Exercise: Search the lines of the records for the word "This", and copy every line that has it.

(Dataset items)
╭──

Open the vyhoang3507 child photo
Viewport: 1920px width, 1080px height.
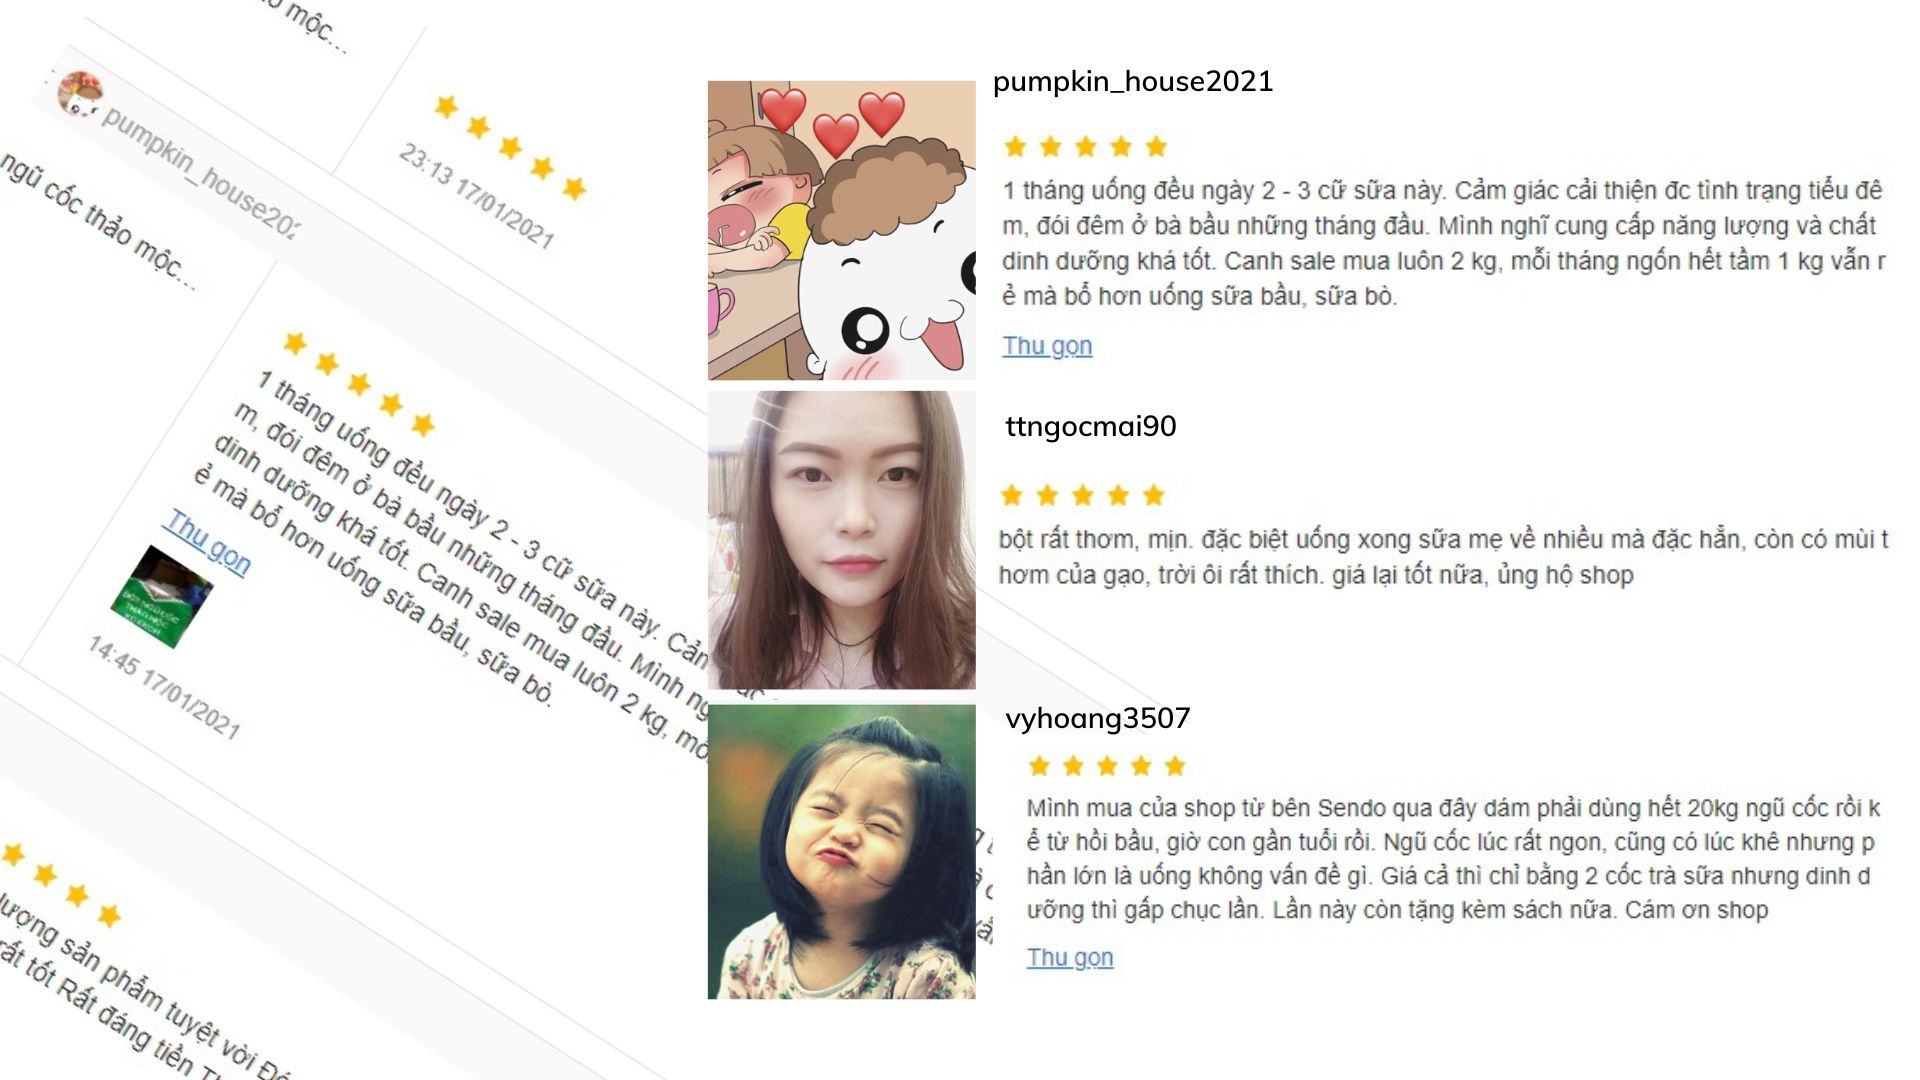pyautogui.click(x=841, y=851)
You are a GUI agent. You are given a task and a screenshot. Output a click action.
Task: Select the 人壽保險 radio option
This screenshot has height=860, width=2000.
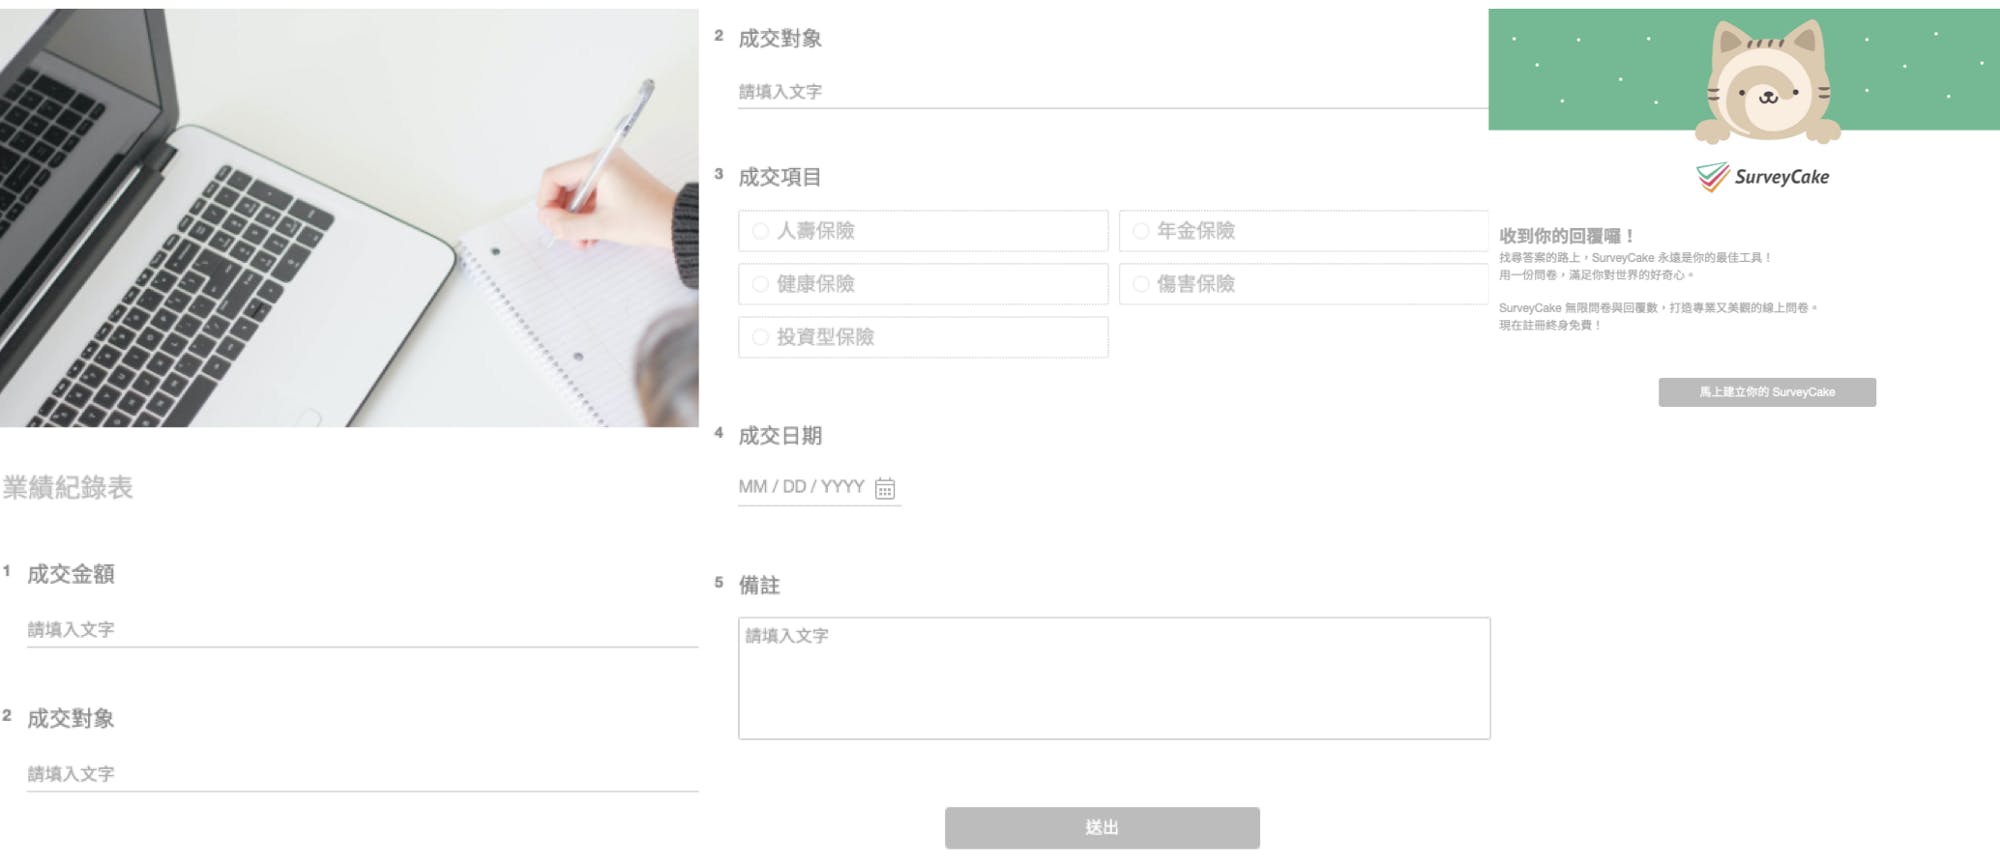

╰──
╭──

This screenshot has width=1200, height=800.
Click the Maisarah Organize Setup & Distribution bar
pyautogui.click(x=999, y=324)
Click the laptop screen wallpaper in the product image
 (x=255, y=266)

╰──

Response:
This screenshot has height=860, width=2000.
This screenshot has width=1200, height=800.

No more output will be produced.